The 10-year survival rate after initial diagnosis is approximately 70–80%. Men have a poorer prognosis; manifestations in the heart, lungs and kidneys are associated with higher mortality.

Fact box

Systemic sclerosis is a rheumatic systemic disease involving multiple organs (fibrosis, vasculopathy, inflammation). The course of the disease is variable, the prognosis is determined by the organ manifestations.

Organ manifestations

  • Skin
    Sclerodactylia, sclerosis of the skin of the face (microstomy, perioral radial furrows), lower and upper arms, shoulder girdle and chest, shortening and sclerosis of the tongue band, facial telangiectasia, hyperpigmentation, subcutaneous calcification of the hands (Thibièrge-Weissenbach syndrome), finger ulceration with secondary infections and sec.
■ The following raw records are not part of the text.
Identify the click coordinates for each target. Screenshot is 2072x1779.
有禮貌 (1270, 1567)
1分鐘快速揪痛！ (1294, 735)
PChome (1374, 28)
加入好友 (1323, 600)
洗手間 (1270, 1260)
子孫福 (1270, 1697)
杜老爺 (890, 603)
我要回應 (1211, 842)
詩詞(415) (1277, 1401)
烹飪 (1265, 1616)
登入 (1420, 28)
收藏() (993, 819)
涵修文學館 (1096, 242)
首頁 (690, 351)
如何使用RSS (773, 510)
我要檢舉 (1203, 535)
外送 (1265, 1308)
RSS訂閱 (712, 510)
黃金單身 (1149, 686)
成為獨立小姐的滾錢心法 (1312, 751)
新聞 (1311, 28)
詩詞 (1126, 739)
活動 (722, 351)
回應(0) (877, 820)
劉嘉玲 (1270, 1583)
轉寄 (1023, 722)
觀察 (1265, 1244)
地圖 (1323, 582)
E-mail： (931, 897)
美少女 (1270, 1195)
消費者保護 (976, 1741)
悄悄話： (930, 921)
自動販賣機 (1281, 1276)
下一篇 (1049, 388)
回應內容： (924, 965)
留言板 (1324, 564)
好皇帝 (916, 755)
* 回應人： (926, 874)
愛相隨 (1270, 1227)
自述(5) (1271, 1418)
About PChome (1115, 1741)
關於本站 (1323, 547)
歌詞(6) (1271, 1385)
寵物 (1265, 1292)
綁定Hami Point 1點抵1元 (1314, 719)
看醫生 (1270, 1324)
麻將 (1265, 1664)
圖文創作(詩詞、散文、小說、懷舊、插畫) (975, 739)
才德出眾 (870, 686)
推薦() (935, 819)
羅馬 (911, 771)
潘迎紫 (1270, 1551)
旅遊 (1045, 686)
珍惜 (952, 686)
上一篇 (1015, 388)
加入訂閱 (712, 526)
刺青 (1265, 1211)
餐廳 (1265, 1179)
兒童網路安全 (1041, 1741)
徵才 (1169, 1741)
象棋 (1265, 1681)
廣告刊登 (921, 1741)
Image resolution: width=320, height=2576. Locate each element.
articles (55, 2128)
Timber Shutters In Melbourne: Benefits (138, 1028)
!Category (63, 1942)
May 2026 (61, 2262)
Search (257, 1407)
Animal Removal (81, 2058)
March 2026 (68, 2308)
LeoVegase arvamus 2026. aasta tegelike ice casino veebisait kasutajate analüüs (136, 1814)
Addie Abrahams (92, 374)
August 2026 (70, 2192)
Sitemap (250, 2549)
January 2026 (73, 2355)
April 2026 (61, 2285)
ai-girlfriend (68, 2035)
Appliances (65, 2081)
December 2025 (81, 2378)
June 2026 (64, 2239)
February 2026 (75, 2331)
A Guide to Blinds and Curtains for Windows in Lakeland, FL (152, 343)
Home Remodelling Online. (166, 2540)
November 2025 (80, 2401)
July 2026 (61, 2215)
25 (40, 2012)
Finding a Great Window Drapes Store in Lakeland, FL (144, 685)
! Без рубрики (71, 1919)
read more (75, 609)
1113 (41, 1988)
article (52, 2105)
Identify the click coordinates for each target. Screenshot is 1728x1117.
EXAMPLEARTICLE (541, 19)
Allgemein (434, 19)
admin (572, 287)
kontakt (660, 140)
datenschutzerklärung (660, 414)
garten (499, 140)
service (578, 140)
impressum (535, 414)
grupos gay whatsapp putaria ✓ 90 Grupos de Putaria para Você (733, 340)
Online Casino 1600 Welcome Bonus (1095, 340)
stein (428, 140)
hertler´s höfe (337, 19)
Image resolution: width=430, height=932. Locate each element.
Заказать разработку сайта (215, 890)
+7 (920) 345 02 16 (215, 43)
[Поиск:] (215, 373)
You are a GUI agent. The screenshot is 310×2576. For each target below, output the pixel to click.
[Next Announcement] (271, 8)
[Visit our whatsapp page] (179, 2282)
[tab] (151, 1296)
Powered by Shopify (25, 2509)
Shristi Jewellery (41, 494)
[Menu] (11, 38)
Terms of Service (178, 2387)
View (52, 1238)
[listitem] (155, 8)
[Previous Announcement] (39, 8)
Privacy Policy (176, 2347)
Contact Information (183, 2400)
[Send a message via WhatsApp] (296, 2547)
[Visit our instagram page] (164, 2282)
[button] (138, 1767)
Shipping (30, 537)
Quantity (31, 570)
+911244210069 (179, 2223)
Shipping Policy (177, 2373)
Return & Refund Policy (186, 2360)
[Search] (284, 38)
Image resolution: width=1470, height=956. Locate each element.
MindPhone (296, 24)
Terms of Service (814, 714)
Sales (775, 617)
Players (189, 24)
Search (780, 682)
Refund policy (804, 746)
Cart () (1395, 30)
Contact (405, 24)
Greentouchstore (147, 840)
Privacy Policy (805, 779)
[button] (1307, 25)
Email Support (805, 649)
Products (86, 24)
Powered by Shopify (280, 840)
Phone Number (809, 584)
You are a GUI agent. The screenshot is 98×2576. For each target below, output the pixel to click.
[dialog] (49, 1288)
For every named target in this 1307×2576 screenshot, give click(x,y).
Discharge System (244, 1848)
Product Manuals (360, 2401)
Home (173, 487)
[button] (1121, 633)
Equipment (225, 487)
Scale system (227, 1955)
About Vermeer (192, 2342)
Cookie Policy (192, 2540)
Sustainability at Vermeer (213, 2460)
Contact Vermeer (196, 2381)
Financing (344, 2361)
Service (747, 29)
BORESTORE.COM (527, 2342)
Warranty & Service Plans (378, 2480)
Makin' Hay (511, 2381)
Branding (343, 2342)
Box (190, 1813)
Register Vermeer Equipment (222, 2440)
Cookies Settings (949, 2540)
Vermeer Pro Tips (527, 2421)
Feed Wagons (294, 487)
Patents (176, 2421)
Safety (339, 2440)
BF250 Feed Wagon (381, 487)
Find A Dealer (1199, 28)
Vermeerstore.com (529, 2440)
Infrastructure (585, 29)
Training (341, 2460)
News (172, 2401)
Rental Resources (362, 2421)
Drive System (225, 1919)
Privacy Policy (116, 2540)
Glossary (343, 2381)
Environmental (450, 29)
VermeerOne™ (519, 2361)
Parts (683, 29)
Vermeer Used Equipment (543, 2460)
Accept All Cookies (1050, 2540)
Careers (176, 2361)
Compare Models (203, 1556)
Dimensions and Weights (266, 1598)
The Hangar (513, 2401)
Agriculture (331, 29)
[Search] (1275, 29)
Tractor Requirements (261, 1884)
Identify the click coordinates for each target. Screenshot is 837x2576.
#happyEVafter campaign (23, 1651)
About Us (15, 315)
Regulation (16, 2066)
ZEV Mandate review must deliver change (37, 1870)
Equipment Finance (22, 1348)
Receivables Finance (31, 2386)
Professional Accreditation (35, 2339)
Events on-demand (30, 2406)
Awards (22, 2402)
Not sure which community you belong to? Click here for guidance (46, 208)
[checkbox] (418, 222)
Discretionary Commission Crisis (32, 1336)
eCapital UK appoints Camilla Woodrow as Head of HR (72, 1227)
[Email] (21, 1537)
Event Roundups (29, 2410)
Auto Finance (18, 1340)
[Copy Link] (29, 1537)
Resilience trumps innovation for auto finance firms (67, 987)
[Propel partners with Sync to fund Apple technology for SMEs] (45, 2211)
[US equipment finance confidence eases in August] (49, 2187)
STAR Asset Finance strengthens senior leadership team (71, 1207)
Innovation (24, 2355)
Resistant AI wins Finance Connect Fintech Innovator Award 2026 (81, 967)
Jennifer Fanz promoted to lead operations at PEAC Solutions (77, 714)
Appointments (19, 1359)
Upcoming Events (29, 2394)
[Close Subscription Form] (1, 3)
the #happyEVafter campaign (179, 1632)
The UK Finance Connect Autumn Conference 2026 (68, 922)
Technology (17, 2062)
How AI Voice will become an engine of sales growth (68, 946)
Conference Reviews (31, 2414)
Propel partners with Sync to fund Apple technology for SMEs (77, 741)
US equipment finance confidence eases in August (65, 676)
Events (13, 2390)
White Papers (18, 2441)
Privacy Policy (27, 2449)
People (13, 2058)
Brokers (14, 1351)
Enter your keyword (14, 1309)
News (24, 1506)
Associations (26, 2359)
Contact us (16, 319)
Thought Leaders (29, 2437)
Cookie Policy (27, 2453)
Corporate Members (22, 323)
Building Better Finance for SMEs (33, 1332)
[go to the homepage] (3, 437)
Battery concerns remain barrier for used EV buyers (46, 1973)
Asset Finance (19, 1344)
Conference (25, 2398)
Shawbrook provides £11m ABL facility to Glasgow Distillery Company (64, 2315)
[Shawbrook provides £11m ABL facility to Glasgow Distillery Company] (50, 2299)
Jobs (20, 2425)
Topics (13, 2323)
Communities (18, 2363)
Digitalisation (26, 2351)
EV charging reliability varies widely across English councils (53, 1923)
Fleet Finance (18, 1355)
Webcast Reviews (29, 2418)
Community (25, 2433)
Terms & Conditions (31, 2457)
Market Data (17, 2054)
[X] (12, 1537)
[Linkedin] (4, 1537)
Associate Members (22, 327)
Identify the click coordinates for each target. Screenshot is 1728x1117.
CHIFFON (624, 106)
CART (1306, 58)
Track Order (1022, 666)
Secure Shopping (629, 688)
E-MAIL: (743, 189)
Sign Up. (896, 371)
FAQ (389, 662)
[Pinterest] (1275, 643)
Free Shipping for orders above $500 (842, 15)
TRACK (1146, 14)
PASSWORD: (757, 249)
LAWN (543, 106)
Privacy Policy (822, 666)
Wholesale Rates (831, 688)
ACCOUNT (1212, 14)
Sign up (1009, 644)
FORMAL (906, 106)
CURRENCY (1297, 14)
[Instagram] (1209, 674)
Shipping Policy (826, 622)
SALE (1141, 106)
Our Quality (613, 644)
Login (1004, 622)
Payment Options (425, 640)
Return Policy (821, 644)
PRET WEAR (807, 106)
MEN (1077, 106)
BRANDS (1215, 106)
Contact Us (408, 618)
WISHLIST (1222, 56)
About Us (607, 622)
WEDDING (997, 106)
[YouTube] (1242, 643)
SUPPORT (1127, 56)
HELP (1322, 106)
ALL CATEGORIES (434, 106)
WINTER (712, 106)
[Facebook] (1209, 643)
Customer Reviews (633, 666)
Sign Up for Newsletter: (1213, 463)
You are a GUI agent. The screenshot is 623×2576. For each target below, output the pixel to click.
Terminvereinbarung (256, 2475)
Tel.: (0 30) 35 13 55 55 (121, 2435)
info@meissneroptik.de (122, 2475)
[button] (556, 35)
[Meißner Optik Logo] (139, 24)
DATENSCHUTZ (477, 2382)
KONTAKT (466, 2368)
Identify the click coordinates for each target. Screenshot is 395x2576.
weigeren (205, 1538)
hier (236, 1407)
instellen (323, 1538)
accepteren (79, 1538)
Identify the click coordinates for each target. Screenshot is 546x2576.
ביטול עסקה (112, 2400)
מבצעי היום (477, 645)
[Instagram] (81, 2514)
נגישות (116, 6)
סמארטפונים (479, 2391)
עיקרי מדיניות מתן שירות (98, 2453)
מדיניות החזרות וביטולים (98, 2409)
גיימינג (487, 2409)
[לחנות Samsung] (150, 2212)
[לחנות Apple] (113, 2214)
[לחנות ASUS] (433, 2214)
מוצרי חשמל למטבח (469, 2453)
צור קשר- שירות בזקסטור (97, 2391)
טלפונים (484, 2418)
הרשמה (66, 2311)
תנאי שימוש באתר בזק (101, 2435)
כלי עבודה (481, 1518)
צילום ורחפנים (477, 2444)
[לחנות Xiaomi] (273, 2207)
Raynaud syndrome
  • Lung
    Alveolitis, pulmonary fibrosis, pulmonary arterial hypertension
  • Heart
    Myocardial fibrosis, arrhythmias, pericarditis
  • Kidney
    renal crisis, arterial hypertension
  • Gastrointestinal tract
    Frenulum linguae thickening, oesophageal dysmotility, cardiac insufficiency with reflux oesophagitis gastric vascular ectasia, malabsorption, subileus, ileus
  • Musculoskeletal system
    Myositis, Arthritis (rare), Joint contractures

The prognosis of systemic sclerosis is crucially determined by lung involvement. Regular, yearly examinations for the detection of lung disease such as HR-CT, lung function testing including determination of diffusion capacity (DLCO) are essential. For pulmonary arterial hypertension, echocardiography should be performed annually. Regular monitoring of blood pressure is indicated in order to detect renal involvement (renal crisis) as early as possible.

Due to the complex course of the disease and the multi-organ attack with potentially life-threatening manifestations, it is desirable that patients be cared for in a specialised centre.